• [Data for this task]
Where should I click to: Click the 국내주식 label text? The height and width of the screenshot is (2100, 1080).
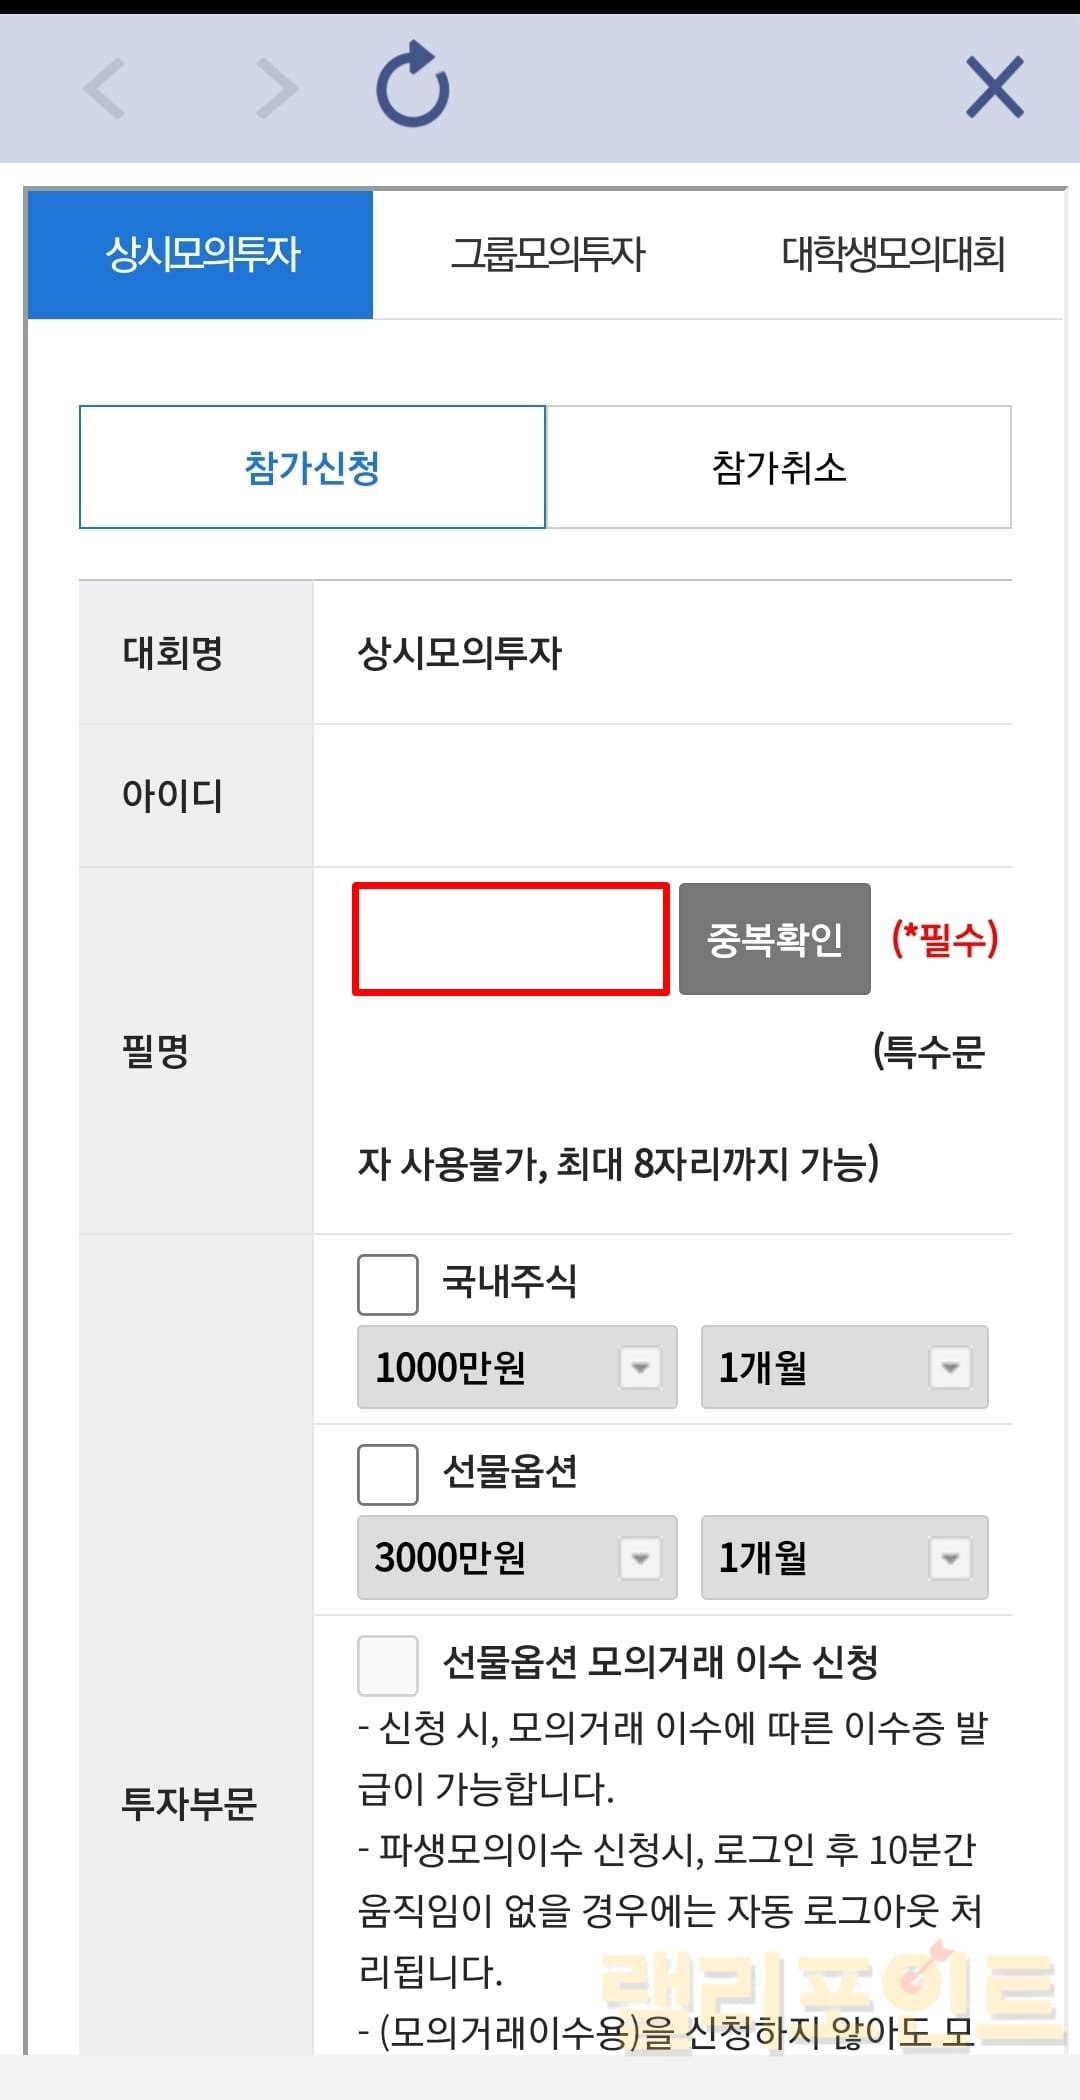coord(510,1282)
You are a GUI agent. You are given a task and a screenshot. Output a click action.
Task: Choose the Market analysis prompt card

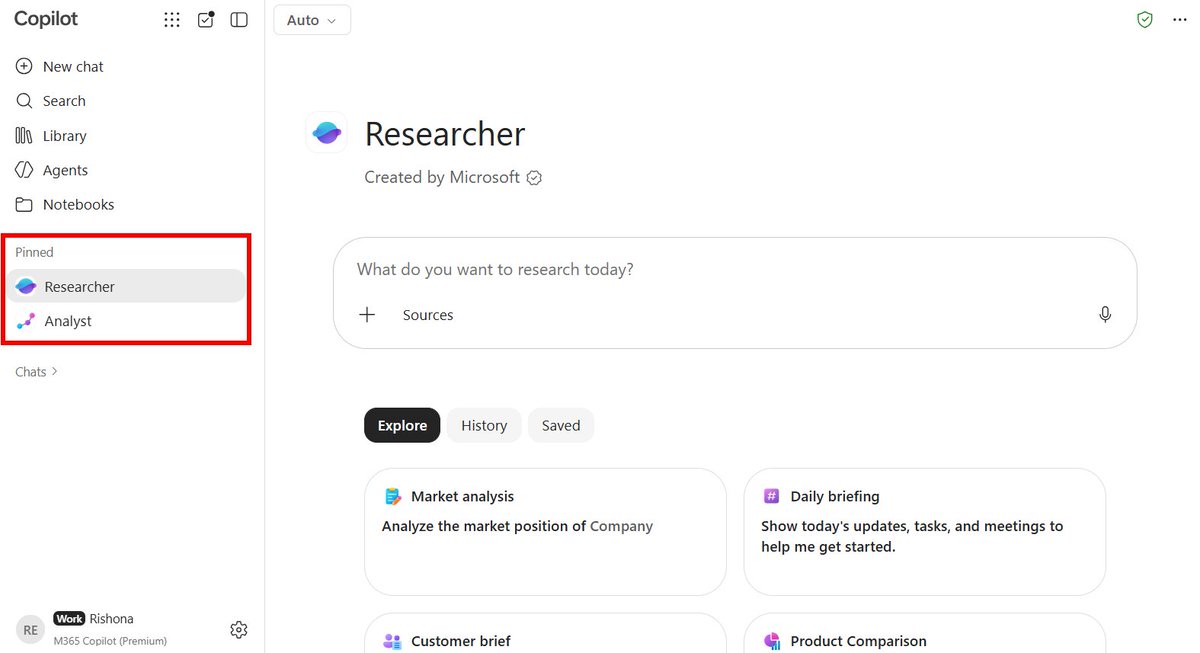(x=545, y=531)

• [Exercise instructions] For every line above, produce an exact transcription that omits the images.

• [Answer to this problem]
Where should I click to: Click the 국내주식 label text? The height and width of the screenshot is (2100, 1080).
coord(510,1282)
You are a GUI agent. You are given a task and a screenshot. Output a click action.
Task: Choose the Market analysis prompt card

(x=545, y=531)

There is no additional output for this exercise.